This paper will be published in the proceedings of the Semantic Web Kick-off Seminar in Finland Nov 2, 2001 which is part of the Semantic Web in Finland effort
Marja-Riitta Koivunen and Eric Miller
{marja,emiller}@w3.org
W3C/MIT
The World Wide Web contains huge amounts of information created by many different organizations, communities and individuals for many different reasons. Users of the Web can easily access this information by specifying URI addresses, searching, and following links to find other related resources. The simplicity of usage is a key aspect that made Web so popular; so popular in fact, it is hard to imagine life without it anymore.
This simplicity of the current web has a price. It is very easy to get lost, or discover irrelevant or unrelated information with all that is available. For instance, if we search for something as simple as research papers written by a person named "Eric Miller" we will find all kinds of other information starting from Web diaries or phonebooks that mention "Eric" and/or "Miller" somewhere. Similar problems arise if you search for resources about "Marja" as "Marja" could equally well refer to a first name of a person, or to a berry in Finnish.
The goal of the Semantic Web is to develop enabling standards and technologies designed to help machines understand more information on the Web so that they can support richer discovery, data integration, navigation, and automation of tasks. With Semantic Web we not only receive more exact results when searching for information, but also know when we can integrate information from different sources, know what information to compare, and can provide all kinds of automated services in different domains from future home and digital libraries to electronic business and health services [Berners-Lee 2001].

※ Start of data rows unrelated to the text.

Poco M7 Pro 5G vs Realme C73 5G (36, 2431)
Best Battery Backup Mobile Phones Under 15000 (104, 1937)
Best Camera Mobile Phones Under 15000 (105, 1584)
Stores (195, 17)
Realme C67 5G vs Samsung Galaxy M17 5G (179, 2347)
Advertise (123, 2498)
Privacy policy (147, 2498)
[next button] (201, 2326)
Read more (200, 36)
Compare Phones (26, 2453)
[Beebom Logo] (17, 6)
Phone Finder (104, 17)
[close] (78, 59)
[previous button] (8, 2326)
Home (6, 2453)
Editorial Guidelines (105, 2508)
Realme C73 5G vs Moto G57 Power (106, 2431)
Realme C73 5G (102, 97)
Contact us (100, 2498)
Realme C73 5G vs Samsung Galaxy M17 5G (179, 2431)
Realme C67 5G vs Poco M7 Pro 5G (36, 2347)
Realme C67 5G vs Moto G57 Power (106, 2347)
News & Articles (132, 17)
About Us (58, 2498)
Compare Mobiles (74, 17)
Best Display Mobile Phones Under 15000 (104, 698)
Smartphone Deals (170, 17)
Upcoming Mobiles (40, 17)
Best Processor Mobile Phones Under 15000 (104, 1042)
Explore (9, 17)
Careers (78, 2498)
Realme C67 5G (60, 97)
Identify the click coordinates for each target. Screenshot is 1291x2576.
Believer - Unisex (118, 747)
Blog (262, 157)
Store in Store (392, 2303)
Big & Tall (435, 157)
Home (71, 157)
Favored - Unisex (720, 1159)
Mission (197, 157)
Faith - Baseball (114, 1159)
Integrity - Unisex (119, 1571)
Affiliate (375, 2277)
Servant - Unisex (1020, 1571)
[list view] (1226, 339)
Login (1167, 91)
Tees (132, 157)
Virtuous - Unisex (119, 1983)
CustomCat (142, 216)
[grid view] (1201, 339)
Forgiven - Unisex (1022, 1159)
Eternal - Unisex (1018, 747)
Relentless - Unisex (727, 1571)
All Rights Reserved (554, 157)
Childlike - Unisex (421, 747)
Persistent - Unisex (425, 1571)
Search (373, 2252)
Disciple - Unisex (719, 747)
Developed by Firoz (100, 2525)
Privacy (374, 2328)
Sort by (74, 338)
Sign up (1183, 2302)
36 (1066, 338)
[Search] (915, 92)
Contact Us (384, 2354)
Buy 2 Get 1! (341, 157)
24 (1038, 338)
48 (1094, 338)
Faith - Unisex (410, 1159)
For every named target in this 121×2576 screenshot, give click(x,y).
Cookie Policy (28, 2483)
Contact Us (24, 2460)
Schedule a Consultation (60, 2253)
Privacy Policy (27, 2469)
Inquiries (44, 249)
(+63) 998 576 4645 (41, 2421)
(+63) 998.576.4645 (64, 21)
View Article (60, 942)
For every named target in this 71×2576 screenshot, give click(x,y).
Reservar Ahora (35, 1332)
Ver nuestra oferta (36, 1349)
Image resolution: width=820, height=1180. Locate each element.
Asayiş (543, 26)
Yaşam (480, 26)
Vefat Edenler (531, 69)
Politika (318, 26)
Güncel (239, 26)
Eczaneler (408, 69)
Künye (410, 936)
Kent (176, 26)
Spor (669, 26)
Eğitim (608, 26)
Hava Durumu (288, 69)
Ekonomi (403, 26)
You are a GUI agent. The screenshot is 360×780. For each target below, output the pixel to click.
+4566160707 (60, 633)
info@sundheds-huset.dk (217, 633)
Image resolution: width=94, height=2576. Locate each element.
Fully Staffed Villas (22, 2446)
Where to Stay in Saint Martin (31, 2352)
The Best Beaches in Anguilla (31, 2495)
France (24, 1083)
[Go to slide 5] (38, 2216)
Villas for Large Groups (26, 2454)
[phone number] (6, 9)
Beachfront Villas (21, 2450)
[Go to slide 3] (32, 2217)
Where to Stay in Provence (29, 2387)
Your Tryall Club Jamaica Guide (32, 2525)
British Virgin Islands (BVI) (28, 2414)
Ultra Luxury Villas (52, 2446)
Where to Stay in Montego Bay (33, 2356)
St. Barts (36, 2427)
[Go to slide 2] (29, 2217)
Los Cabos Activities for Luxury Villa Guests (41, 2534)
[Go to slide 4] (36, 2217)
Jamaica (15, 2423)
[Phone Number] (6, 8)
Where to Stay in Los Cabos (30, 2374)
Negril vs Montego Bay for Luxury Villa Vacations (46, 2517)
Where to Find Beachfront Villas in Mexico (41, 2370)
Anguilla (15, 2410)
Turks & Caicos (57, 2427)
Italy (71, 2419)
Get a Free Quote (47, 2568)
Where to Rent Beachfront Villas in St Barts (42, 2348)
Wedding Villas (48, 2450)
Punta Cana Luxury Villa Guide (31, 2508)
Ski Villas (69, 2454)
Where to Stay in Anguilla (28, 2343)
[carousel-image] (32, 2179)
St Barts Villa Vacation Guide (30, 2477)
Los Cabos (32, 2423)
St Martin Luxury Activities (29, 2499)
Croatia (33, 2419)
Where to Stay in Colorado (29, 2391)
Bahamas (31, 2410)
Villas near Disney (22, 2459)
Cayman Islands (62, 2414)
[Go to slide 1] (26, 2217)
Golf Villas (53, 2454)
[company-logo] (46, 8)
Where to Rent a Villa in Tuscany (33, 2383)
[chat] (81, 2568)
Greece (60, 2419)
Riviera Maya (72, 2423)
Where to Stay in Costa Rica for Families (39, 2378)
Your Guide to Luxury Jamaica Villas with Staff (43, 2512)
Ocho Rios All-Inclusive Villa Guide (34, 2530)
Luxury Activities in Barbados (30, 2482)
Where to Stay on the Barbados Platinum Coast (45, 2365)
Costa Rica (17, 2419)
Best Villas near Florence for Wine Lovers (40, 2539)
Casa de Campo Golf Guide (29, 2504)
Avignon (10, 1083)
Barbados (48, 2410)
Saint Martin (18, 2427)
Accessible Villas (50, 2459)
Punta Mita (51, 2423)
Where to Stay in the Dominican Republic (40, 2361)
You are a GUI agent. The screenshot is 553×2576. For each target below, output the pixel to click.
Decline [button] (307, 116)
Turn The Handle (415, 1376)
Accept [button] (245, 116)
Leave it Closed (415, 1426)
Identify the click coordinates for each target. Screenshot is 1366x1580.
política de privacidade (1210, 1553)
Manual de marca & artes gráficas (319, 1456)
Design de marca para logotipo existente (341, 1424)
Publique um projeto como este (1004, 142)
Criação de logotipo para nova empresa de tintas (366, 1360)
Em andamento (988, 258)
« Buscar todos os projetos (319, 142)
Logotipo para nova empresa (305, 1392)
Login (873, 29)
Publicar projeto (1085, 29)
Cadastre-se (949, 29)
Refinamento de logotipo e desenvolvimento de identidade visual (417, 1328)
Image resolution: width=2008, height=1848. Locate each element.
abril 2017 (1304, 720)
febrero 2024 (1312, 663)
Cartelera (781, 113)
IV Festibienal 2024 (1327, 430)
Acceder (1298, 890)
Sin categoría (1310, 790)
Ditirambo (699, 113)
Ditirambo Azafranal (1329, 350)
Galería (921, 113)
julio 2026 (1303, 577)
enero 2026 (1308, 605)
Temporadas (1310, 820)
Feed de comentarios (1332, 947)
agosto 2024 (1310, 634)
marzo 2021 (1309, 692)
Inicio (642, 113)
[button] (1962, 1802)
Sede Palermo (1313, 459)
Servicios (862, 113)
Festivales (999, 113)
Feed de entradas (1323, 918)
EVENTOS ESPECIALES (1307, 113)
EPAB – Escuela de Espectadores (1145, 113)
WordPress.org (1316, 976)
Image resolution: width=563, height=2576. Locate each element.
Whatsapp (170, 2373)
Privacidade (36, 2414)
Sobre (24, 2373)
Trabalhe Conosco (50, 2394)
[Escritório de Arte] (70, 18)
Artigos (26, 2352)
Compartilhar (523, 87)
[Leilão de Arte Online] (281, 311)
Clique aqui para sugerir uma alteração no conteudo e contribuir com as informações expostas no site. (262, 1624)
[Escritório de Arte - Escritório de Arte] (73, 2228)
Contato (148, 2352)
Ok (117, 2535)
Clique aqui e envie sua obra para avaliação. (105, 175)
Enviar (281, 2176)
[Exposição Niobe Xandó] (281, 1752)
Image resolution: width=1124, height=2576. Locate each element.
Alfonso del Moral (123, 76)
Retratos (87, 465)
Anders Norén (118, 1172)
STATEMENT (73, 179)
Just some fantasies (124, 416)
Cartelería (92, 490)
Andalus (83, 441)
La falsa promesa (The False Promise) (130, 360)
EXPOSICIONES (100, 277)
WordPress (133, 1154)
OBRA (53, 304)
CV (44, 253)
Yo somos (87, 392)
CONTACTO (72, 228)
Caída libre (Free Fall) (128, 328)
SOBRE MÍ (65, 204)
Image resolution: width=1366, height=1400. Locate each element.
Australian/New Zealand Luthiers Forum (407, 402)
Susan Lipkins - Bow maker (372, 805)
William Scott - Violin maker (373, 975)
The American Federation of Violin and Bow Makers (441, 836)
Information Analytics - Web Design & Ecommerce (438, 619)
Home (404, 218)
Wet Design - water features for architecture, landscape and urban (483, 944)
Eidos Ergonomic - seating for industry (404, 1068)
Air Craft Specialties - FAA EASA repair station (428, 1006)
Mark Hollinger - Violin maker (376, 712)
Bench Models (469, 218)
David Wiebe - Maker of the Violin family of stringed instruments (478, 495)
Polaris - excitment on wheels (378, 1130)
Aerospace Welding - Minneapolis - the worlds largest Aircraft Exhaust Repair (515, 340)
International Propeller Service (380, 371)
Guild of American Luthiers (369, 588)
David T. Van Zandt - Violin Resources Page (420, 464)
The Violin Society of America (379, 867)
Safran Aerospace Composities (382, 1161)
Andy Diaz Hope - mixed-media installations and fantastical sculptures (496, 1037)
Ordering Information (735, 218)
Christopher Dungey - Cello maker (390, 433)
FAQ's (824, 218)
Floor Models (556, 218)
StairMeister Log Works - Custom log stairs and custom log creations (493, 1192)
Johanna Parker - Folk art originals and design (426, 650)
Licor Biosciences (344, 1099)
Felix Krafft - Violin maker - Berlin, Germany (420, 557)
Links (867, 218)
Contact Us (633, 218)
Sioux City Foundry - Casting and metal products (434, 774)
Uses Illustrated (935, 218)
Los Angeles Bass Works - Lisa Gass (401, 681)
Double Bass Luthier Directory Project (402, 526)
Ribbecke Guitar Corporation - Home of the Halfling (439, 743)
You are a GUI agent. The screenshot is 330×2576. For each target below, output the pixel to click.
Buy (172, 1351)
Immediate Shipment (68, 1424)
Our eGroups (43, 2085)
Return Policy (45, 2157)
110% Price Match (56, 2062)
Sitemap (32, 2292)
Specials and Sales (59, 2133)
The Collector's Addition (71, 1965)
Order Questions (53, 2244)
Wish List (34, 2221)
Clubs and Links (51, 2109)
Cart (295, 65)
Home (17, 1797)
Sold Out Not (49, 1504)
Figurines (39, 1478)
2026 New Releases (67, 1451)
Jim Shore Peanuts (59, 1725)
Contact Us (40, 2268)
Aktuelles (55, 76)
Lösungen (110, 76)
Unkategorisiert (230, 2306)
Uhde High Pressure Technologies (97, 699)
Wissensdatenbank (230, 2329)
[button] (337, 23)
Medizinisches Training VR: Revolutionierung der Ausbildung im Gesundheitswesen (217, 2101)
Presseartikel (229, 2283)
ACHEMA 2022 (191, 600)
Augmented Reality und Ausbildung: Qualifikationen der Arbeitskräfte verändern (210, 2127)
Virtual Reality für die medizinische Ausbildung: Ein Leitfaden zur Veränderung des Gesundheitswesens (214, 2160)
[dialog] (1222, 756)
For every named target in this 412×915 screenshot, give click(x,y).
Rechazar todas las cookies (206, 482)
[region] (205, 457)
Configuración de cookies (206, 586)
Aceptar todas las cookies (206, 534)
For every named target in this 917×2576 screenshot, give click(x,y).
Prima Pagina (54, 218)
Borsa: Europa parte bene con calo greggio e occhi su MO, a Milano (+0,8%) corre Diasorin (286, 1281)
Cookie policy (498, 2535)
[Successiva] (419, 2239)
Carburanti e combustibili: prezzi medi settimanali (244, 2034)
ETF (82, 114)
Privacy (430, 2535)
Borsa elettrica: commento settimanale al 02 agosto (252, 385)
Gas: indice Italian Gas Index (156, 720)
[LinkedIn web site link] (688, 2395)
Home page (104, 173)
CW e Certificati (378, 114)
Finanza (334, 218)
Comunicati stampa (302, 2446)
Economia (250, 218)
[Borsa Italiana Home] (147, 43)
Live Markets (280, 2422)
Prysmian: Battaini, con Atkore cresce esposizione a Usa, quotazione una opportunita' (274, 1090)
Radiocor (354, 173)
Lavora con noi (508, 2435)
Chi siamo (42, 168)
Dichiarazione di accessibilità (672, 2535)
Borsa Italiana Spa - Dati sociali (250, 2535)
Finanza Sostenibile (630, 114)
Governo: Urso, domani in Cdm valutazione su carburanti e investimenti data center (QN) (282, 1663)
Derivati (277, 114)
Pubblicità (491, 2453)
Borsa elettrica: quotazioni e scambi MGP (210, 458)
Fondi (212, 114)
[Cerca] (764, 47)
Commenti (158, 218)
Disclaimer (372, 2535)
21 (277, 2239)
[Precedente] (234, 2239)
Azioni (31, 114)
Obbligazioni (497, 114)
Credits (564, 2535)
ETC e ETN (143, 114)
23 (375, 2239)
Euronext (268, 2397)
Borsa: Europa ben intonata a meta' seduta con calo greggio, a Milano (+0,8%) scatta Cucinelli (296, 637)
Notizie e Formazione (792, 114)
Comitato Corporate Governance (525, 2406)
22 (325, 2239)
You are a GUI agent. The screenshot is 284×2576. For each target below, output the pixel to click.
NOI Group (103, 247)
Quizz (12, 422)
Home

With the Semantic Web we can associate semantically rich, descriptive information with any resource. For instance, by adding metadata about document creation, we can search for documents that have metadata specifying Eric Miller as a "writer". With a bit more metadata we can also search only documents under the category of "research papers". In Semantic Web we not only provide URIs for documents as we have done in the past, but to people, concepts and relationships. In the above case for example, by giving unique identifiers to the person, the role "writer" and the concept of "research paper" we make very clear who the person is, and the corresponding relation between this person and a particular document. Furthermore, by making clear which person we are talking about we can differentiate the plethora of "Eric Miller's". We can also combine descriptive information from different sites and learn more about this person in differing contexts; in his roles as an author, as a manager, as a developer, etc.
The Semantic Web provides the means to add specific information to the Web to aid in the automation of services, in the above case to discover and correlate, and the means of declaring the kind of information one might trust. An objective of the W3C Semantic Web activity is to standardize the key technologies that enable the non-centralized development while making sure that all the pieces fit together. In the following, we will first explain the main Semantic Web principles, then the key technological layers, and finally talk about the activity itself. In the end we will present a couple of sample Semantic Web applications.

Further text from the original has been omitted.